The Curse of Depth in Large Language Models
Wenfang Sun, Xinyuan Song, Pengxiang Li, Lu Yin, Yefeng Zheng, Shiwei Liu
2025-02-11
Summary
This paper talks about the 'Curse of Depth,' a problem in large language models (LLMs) where the deeper layers of the model don't work as effectively as they should, and introduces a solution called LayerNorm Scaling to fix this issue.
What's the problem?
In many LLMs, the deeper layers contribute much less to learning and representation compared to the earlier layers. This happens because a technique called Pre-Layer Normalization (Pre-LN), used to stabilize training, causes the outputs of deeper layers to grow too large. As a result, these layers barely help during training, making the model less efficient.
What's the solution?
The researchers proposed LayerNorm Scaling, which adjusts how much the outputs of each layer grow based on their depth. This simple change prevents the deeper layers from becoming ineffective and allows them to contribute more during training. They tested this on models ranging from 130 million to 1 billion parameters and found that it significantly improved performance during both pre-training and fine-tuning.
Why it matters?
This matters because it makes LLMs more efficient and effective by ensuring all layers contribute properly. Fixing this issue can lead to better-performing AI models without needing extra resources, which is important for advancing AI technology in a cost-effective way.
Abstract
In this paper, we introduce the Curse of Depth, a concept that highlights, explains, and addresses the recent observation in modern Large Language Models(LLMs) where nearly half of the layers are less effective than expected. We first confirm the wide existence of this phenomenon across the most popular families of LLMs such as Llama, Mistral, DeepSeek, and Qwen. Our analysis, theoretically and empirically, identifies that the underlying reason for the ineffectiveness of deep layers in LLMs is the widespread usage of Pre-Layer Normalization (Pre-LN). While Pre-LN stabilizes the training of Transformer LLMs, its output variance exponentially grows with the model depth, which undesirably causes the derivative of the deep Transformer blocks to be an identity matrix, and therefore barely contributes to the training. To resolve this training pitfall, we propose LayerNorm Scaling, which scales the variance of output of the layer normalization inversely by the square root of its depth. This simple modification mitigates the output variance explosion of deeper Transformer layers, improving their contribution. Our experimental results, spanning model sizes from 130M to 1B, demonstrate that LayerNorm Scaling significantly enhances LLM pre-training performance compared to Pre-LN. Moreover, this improvement seamlessly carries over to supervised fine-tuning. All these gains can be attributed to the fact that LayerNorm Scaling enables deeper layers to contribute more effectively during training.

Task prompt -
Using the text on the Curse of Depth above, decide whether each statement agrees with it, answering yes or no and quoting the words of the text that settle it. 1. LayerNorm Scaling was tested on models between 130 million and 1 billion parameters. 2. With Pre-LN, output variance shrinks as model depth increases. 3. The gains from LayerNorm Scaling are confined to pre-training and do not extend to fine-tuning.

Stored data -
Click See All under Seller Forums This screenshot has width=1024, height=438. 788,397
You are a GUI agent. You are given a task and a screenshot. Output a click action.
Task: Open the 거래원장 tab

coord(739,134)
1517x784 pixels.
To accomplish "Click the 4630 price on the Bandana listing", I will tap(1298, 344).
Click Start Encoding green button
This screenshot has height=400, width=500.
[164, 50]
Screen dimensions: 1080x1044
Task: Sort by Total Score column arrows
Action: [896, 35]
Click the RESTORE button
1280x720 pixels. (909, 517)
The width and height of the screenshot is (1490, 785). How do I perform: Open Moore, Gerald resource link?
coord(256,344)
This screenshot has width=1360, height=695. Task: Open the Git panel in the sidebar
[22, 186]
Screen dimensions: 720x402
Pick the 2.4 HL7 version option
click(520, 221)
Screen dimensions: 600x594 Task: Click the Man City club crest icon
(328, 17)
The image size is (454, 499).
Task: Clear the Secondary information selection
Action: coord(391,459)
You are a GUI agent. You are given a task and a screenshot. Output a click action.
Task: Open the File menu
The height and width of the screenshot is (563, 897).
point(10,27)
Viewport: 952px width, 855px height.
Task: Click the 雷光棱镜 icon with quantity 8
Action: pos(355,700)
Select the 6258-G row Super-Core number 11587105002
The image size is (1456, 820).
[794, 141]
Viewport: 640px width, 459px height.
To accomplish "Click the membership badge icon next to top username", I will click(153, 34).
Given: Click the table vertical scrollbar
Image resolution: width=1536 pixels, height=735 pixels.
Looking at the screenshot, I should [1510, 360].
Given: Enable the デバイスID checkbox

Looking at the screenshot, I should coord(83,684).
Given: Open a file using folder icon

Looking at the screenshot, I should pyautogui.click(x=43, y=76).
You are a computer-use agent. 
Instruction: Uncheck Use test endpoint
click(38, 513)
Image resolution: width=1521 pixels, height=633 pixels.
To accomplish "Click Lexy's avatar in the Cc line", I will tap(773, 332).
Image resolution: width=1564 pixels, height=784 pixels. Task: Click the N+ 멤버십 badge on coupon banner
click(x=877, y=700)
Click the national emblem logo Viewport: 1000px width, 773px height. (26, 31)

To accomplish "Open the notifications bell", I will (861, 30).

Response to the exercise -
1. Yes: "They tested this on models ranging from 130 million to 1 billion parameters"
2. No: "its output variance exponentially grows with the model depth"
3. No: "this improvement seamlessly carries over to supervised fine-tuning"